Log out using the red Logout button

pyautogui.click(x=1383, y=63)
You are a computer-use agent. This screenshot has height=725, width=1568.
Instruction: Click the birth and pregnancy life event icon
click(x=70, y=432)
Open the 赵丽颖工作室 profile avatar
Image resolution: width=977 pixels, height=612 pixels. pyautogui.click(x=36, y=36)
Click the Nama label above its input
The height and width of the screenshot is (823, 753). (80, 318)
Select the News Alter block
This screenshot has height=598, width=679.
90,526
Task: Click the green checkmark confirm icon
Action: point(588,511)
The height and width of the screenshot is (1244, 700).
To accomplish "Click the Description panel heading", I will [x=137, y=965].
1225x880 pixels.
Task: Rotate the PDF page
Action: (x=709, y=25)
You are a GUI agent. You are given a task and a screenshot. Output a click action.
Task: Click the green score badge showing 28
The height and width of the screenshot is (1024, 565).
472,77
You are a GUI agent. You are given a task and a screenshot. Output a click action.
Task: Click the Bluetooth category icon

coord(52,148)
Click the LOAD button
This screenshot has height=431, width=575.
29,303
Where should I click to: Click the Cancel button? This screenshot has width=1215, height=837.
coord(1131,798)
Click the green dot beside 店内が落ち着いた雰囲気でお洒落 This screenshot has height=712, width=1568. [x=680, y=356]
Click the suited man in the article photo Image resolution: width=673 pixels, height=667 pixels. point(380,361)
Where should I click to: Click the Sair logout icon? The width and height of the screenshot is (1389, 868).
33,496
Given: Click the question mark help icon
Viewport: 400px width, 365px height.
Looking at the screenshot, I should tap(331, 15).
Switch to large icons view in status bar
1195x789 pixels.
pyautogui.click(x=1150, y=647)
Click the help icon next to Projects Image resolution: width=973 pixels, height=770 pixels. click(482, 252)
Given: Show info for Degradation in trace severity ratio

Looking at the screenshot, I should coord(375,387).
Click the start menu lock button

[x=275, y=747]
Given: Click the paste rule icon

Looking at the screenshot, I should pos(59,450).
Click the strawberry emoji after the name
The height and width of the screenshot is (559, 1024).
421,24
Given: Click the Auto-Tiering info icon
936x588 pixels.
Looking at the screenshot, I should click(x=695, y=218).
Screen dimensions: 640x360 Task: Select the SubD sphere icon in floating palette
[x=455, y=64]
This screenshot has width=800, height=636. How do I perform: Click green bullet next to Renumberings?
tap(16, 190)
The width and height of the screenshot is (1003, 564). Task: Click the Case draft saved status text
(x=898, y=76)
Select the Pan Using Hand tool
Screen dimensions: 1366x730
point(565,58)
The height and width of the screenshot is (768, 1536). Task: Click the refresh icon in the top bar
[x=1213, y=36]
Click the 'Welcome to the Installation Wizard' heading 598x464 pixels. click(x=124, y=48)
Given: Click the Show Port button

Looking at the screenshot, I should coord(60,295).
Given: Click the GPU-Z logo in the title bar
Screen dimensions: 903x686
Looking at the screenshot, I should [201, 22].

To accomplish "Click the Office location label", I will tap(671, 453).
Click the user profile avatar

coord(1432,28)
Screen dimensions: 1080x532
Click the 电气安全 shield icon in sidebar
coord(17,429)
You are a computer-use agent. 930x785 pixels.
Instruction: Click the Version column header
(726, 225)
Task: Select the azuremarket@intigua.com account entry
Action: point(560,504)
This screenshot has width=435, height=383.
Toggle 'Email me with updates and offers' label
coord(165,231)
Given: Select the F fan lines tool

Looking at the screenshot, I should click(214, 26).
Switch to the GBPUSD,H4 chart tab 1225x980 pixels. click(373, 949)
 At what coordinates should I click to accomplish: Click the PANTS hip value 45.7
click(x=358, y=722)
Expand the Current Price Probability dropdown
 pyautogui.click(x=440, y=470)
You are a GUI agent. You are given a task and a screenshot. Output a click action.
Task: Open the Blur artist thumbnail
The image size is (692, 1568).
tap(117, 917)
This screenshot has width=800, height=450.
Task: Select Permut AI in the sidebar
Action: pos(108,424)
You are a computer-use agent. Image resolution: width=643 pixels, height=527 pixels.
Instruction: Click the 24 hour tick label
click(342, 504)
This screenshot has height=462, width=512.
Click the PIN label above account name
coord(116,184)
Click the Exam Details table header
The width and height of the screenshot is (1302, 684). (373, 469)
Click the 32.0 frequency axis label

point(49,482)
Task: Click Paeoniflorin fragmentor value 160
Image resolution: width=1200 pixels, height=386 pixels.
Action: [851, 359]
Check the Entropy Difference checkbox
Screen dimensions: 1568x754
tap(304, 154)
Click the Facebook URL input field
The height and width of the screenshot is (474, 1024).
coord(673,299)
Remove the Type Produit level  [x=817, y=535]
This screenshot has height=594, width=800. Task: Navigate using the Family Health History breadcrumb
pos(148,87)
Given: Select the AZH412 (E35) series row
########################################
> Your instructions:
Return each entry exactly. Leave none out.

> The completed task:
Log out using the red Logout button

pyautogui.click(x=1383, y=63)
You are a computer-use agent. This screenshot has height=725, width=1568.
Instruction: Click the birth and pregnancy life event icon
click(x=70, y=432)
Open the 赵丽颖工作室 profile avatar
Image resolution: width=977 pixels, height=612 pixels. pyautogui.click(x=36, y=36)
Click the Nama label above its input
The height and width of the screenshot is (823, 753). (80, 318)
Select the News Alter block
This screenshot has height=598, width=679.
90,526
Task: Click the green checkmark confirm icon
Action: point(588,511)
The height and width of the screenshot is (1244, 700).
To accomplish "Click the Description panel heading", I will [x=137, y=965].
1225x880 pixels.
Task: Rotate the PDF page
Action: (x=709, y=25)
You are a GUI agent. You are given a task and a screenshot. Output a click action.
Task: Click the green score badge showing 28
The height and width of the screenshot is (1024, 565).
472,77
You are a GUI agent. You are given a task and a screenshot. Output a click action.
Task: Click the Bluetooth category icon

coord(52,148)
Click the LOAD button
This screenshot has height=431, width=575.
29,303
Where should I click to: Click the Cancel button? This screenshot has width=1215, height=837.
coord(1131,798)
Click the green dot beside 店内が落ち着いた雰囲気でお洒落 This screenshot has height=712, width=1568. [x=680, y=356]
Click the suited man in the article photo Image resolution: width=673 pixels, height=667 pixels. point(380,361)
Where should I click to: Click the Sair logout icon? The width and height of the screenshot is (1389, 868).
33,496
Given: Click the question mark help icon
Viewport: 400px width, 365px height.
Looking at the screenshot, I should tap(331, 15).
Switch to large icons view in status bar
1195x789 pixels.
pyautogui.click(x=1150, y=647)
Click the help icon next to Projects Image resolution: width=973 pixels, height=770 pixels. click(482, 252)
Given: Show info for Degradation in trace severity ratio

Looking at the screenshot, I should coord(375,387).
Click the start menu lock button

[x=275, y=747]
Given: Click the paste rule icon

Looking at the screenshot, I should pos(59,450).
Click the strawberry emoji after the name
The height and width of the screenshot is (559, 1024).
421,24
Given: Click the Auto-Tiering info icon
936x588 pixels.
Looking at the screenshot, I should click(x=695, y=218).
Screen dimensions: 640x360 Task: Select the SubD sphere icon in floating palette
[x=455, y=64]
This screenshot has width=800, height=636. How do I perform: Click green bullet next to Renumberings?
tap(16, 190)
The width and height of the screenshot is (1003, 564). Task: Click the Case draft saved status text
(x=898, y=76)
Select the Pan Using Hand tool
Screen dimensions: 1366x730
point(565,58)
The height and width of the screenshot is (768, 1536). Task: Click the refresh icon in the top bar
[x=1213, y=36]
Click the 'Welcome to the Installation Wizard' heading 598x464 pixels. click(x=124, y=48)
Given: Click the Show Port button

Looking at the screenshot, I should coord(60,295).
Given: Click the GPU-Z logo in the title bar
Screen dimensions: 903x686
Looking at the screenshot, I should [201, 22].

To accomplish "Click the Office location label", I will tap(671, 453).
Click the user profile avatar

coord(1432,28)
Screen dimensions: 1080x532
Click the 电气安全 shield icon in sidebar
coord(17,429)
You are a computer-use agent. 930x785 pixels.
Instruction: Click the Version column header
(726, 225)
Task: Select the azuremarket@intigua.com account entry
Action: point(560,504)
This screenshot has width=435, height=383.
Toggle 'Email me with updates and offers' label
coord(165,231)
Given: Select the F fan lines tool

Looking at the screenshot, I should click(214, 26).
Switch to the GBPUSD,H4 chart tab 1225x980 pixels. click(373, 949)
 At what coordinates should I click to accomplish: Click the PANTS hip value 45.7
click(x=358, y=722)
Expand the Current Price Probability dropdown
 pyautogui.click(x=440, y=470)
You are a GUI agent. You are given a task and a screenshot. Output a click action.
Task: Open the Blur artist thumbnail
The image size is (692, 1568).
tap(117, 917)
This screenshot has width=800, height=450.
Task: Select Permut AI in the sidebar
Action: pos(108,424)
You are a computer-use agent. Image resolution: width=643 pixels, height=527 pixels.
Instruction: Click the 24 hour tick label
click(342, 504)
This screenshot has height=462, width=512.
Click the PIN label above account name
coord(116,184)
Click the Exam Details table header
The width and height of the screenshot is (1302, 684). (373, 469)
Click the 32.0 frequency axis label

point(49,482)
Task: Click Paeoniflorin fragmentor value 160
Image resolution: width=1200 pixels, height=386 pixels.
Action: [851, 359]
Check the Entropy Difference checkbox
Screen dimensions: 1568x754
tap(304, 154)
Click the Facebook URL input field
The height and width of the screenshot is (474, 1024).
coord(673,299)
Remove the Type Produit level  [x=817, y=535]
This screenshot has height=594, width=800. Task: Navigate using the Family Health History breadcrumb
pos(148,87)
Given: Select the AZH412 (E35) series row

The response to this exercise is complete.